═════ SELECTION

Unless you have my permission, you are not allowed to remove anything from my office, and particularly, do not remove anything from my desk drawers without my approval. I don't mind giving, but I would like the privilege of knowing and giving it myself.


Now, these are interesting. To judge by this fellow's personal history (what little of it is known -- there are links at the site), he basically inherited a bunch of money from a very rich woman for whom he had worked as her personal driver. He then used that money to launch his very own oil business in the late 1970s, which to my understanding was not the best time to be launching one's very own oil business in Texas. His company went belly-up just a few years after these memos were typed.

Davis seems to have been (or maybe still is, I have no idea if he's alive) a man of some conflicting impulses. He clearly wants to have been a rich and prosperous businessman with his own company and bunch of employees, but he also seems to have a deep discomfort, bordering on distrust, of other people. This is almost never a recipe for business success, unless one is fortunate enough to have invented a product that everybody needs. Davis, however, was just another Houston oil man when all the wells were drying up.

══════════
═════ MATERIAL SHOWN

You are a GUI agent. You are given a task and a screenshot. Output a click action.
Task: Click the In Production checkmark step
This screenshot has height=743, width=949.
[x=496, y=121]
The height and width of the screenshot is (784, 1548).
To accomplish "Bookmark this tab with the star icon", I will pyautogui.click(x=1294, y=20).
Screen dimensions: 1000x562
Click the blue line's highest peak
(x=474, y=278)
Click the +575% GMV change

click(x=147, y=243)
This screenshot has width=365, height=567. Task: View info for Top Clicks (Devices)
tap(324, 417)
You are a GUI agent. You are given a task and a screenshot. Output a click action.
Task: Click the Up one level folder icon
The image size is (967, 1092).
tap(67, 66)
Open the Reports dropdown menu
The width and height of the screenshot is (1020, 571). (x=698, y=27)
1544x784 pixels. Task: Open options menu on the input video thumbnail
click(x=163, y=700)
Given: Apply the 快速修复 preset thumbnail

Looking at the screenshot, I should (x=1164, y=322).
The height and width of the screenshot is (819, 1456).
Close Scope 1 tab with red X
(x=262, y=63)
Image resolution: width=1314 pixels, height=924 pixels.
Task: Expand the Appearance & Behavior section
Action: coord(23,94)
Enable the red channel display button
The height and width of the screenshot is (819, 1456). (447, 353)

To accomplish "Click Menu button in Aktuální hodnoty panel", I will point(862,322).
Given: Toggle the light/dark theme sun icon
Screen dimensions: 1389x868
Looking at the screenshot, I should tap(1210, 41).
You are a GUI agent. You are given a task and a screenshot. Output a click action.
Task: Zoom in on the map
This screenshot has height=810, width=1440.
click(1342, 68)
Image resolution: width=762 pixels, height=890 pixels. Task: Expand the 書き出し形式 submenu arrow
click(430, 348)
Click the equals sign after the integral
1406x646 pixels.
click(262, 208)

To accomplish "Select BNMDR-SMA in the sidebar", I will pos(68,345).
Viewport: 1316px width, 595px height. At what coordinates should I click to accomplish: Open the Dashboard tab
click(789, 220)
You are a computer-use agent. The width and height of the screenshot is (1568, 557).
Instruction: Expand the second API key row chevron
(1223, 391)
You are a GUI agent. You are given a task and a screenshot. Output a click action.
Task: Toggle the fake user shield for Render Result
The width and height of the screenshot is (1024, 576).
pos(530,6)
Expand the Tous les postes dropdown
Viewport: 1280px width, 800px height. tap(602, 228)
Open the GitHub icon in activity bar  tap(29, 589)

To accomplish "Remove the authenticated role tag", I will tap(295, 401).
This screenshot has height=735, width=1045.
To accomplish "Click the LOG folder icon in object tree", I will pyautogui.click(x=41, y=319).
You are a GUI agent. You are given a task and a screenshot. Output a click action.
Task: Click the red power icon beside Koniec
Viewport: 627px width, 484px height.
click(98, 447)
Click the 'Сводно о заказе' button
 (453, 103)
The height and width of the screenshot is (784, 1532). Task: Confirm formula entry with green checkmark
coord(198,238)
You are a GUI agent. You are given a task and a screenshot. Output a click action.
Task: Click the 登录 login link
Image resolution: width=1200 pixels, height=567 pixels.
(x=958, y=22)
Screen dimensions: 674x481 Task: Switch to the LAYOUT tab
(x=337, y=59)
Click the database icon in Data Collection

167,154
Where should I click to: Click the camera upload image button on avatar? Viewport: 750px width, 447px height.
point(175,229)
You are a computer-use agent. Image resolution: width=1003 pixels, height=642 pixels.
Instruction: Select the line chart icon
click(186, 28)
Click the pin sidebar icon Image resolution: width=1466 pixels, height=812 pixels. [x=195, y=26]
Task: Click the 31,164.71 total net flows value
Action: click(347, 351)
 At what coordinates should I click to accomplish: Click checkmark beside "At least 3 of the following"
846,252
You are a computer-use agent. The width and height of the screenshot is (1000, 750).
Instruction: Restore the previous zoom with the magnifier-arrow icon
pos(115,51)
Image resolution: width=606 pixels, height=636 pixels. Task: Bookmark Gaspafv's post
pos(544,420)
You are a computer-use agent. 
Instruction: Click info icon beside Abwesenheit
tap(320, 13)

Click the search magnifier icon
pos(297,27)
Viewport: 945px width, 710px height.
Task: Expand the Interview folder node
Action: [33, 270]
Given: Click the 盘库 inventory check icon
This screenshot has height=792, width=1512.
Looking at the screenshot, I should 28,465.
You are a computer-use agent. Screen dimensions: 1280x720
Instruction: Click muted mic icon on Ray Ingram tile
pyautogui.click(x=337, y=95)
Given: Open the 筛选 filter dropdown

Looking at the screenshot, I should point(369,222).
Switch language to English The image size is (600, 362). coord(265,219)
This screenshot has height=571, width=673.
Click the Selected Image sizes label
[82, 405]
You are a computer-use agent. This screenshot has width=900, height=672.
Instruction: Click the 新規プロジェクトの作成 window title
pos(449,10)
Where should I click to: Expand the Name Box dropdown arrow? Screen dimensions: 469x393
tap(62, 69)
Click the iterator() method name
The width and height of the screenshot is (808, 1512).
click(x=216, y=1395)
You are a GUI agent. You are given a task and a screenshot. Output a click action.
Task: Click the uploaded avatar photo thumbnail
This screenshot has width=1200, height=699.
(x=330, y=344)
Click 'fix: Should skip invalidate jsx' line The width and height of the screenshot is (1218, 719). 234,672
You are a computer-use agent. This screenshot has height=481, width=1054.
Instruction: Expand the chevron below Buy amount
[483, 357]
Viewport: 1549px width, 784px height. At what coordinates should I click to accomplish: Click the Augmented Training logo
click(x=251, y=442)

══════════

__ACTIONS TO TAKE__
a: Extract the part of the passage about Davis's memos between "Now, these are" and "memos were typed.", inclusive, word for word.
b: Copy the records verbatim between the lines holding "is (1000, 750)." and "pyautogui.click(x=337, y=95)", inclusive.

__TASK-BY-TASK RESULTS__
a:
Now, these are interesting. To judge by this fellow's personal history (what little of it is known -- there are links at the site), he basically inherited a bunch of money from a very rich woman for whom he had worked as her personal driver. He then used that money to launch his very own oil business in the late 1970s, which to my understanding was not the best time to be launching one's very own oil business in Texas. His company went belly-up just a few years after these memos were typed.

b:
You are a computer-use agent. The width and height of the screenshot is (1000, 750).
Instruction: Restore the previous zoom with the magnifier-arrow icon
pos(115,51)
Image resolution: width=606 pixels, height=636 pixels. Task: Bookmark Gaspafv's post
pos(544,420)
You are a computer-use agent. 
Instruction: Click info icon beside Abwesenheit
tap(320, 13)

Click the search magnifier icon
pos(297,27)
Viewport: 945px width, 710px height.
Task: Expand the Interview folder node
Action: [33, 270]
Given: Click the 盘库 inventory check icon
This screenshot has height=792, width=1512.
Looking at the screenshot, I should 28,465.
You are a computer-use agent. Screen dimensions: 1280x720
Instruction: Click muted mic icon on Ray Ingram tile
pyautogui.click(x=337, y=95)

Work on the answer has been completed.